This is Part 9 in a 10-Part Series on Common Obstacles to Losing Weight and Getting Fit.
In this second to last installment of our series, we’ll be looking closely at two common saboteurs. Both essentially involves losing weight or getting in better shape for the wrong reasons. The first involves being pressured or nagged by someone else, rather than doing it for yourself. The second focuses on identifying any serious flaws in your reasons for losing weight, such as trying to impress others or looking like some borderline-anorexic celebrity.
17 ~ You’re being pressured to change your body
Losing weight or getting fit for someone else is a great way to set yourself up for failure. At the very least, you’ll end up resenting the person who’s nagging or pressuring you to do so. In case you haven’t already discovered this for yourself, resentment usually makes you want to do the very opposite of whatever you’re being pressured to do. Even if you really try to make an effort to please, satisfy, shut up, or prove something to the other person by trying to improve your body, you’ll very likely end up sabotaging your efforts at some point.
Unfortunately, people are pressured to lose weight or get into better shape all the time. Most often, it’s a significant other, such as the husband who’s less than thrilled with his wife’s post-baby weight gain or the wife who’s turned off by her middle-aged husband’s bulging midsection. Sometimes the concern is legitimate, for example, if the excess weight or lack of fitness is contributing to health problems. The person doing the nagging is genuinely and legitimately concerned. Regardless of the reasons, if you try to lose weight or get in better shape for anyone but yourself, it’s going to backfire in one way or another.
If you’re carrying around extra weight, you’re most likely keenly aware that it’s there. If you’re out of shape, you know it better than anyone. Having someone else point it out and nag you to do something about it is just going to hurt your feelings, make you feel worse than you already do, or cause you to dig in your heels.
- If someone’s pressuring you, one of the best (although not easy) things you can do is have an open, honest conversation with that person. Let the person know that while you appreciate his or her concern, this is something you need to do when and if you’re ready and motivated to do so – and that feeling pressured isn’t helping at all.
- Make a list of all the ways you would benefit if you did lose weight or improve your fitness, especially if you know deep down that it would improve your health and your life. If the motivation comes from within, your chances of success will increase substantially.
- If the person who’s nagging you is being petty, selfish, or blatantly disrespectful, it may be time to consider couple’s counseling (if it’s a significant other), set clear boundaries, or perhaps even sever ties completely if he or she refuses to stop – especially if all that extra stress is making you want to eat everything in sight!
18 ~ Your reasons are seriously flawed
If you’re overweight or out of shape, losing those extra pounds and improving your fitness will benefit you in many different ways. For example, you’ll reduce your risk for countless medical issues such as diabetes and high blood pressure, have more energy, feel more confident, and probably give your self-esteem a significant boost. And of course you’ll look better in (and out of) your clothes!

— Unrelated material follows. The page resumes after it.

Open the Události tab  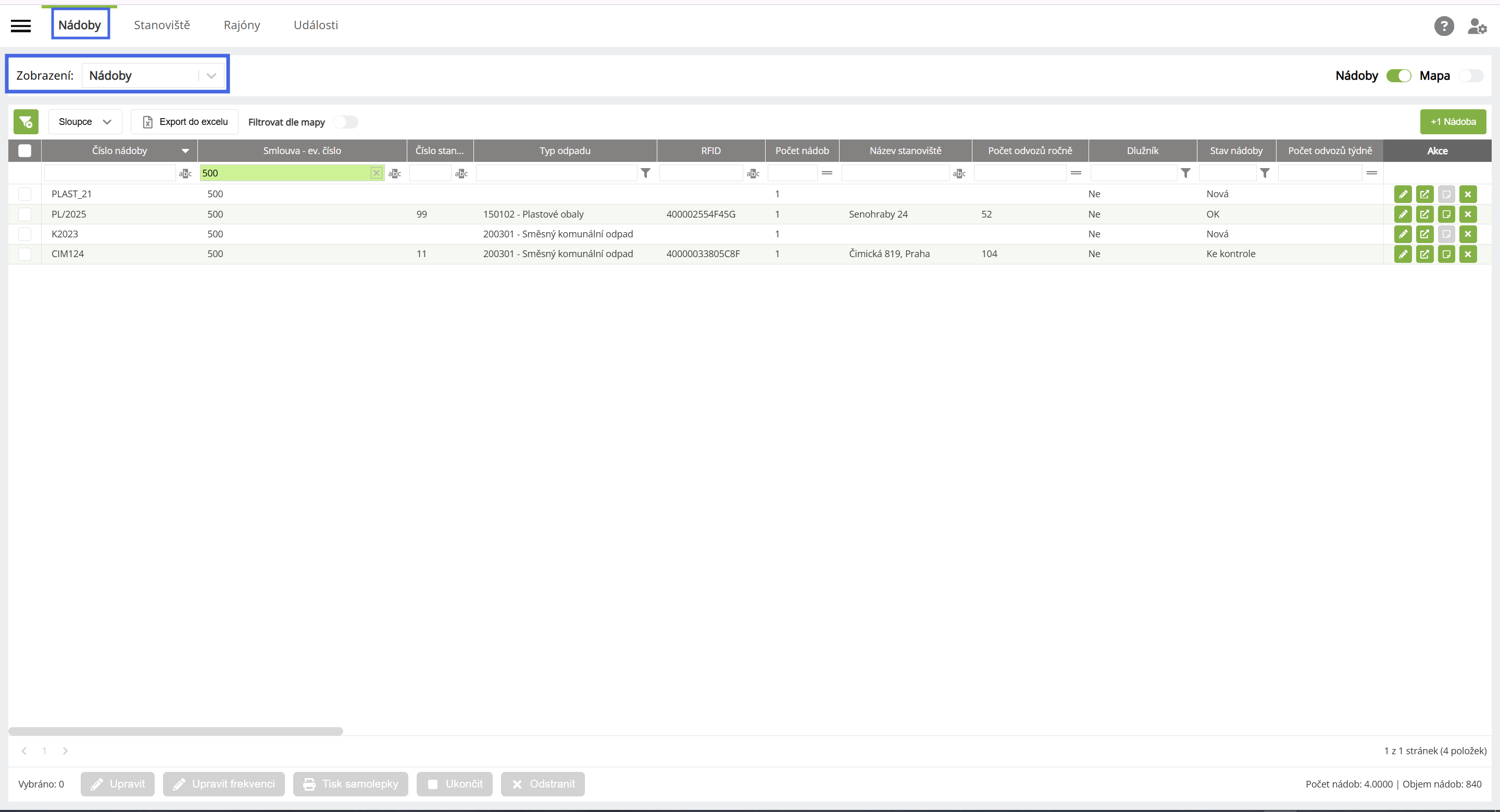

However, many people set out to improve their body for all the wrong reasons, such as in response to pressure from someone else as we discussed above. Granted, there’s some degree of subjectivity to what constitutes a “wrong” reason, but here are a few to consider:
- You want to be “thin” to impress others
- You’re trying to look like a celebrity (or someone else) you idolize
- You’re trying to prove something to yourself or someone else
- You feel unlovable or unworthy unless your body is “perfect” (or awfully darn close) according to society’s superficial standards (or your own rigidly high – and likely unrealistic – standards)
- You’re obsessed with reaching a certain clothing size or number on the scale (e.g. the weight you were in high school) – often one that’s too low (not to mention unrealistic) for your height and bone structure to be healthy
As you can see, the reasons listed above are either superficial, involve flawed thinking (e.g. “I’m only lovable if I’m thin”), or both. They have nothing to do with improving your health or feeling better physically. Reasons like these generally elicit feelings of frustration or resentment at some point, which almost always lead to self-sabotage.
You need more solid reasons if you want to lose weight, get in shape, and maintain your results once you achieve them.
If your “why” isn’t primarily about improving your health and taking good care of your body, then it’s time to rethink your reasons. There’s certainly nothing wrong with wanting to look better, feel more attractive, or be able to wear clothes you love. But those are really “side effects” – the icing on the cake, if you will – of having a fit, healthy body.
- Review the reasons you want to lose weight or get in better shape. Write them down and consider their importance in the big picture of life. For example, is looking like a popular, but waifish, celebrity really worth practically starving yourself? If your reasons are superficial or irrational, it’s time to do a serious revamp of your list.
- If improving your health and overall wellbeing aren’t on your list (preferably at the top!), ask yourself why. It may be you’re actually hoping to resolve an “internal” issue (e.g. low self-esteem, loneliness, or feeling unworthy of love) by changing something external (i.e. your body) – which doesn’t work. Consider other ways to address the internal stuff (e.g. therapy), so you won’t end up sorely disappointed (when you discover it didn’t work) and sabotaging your efforts.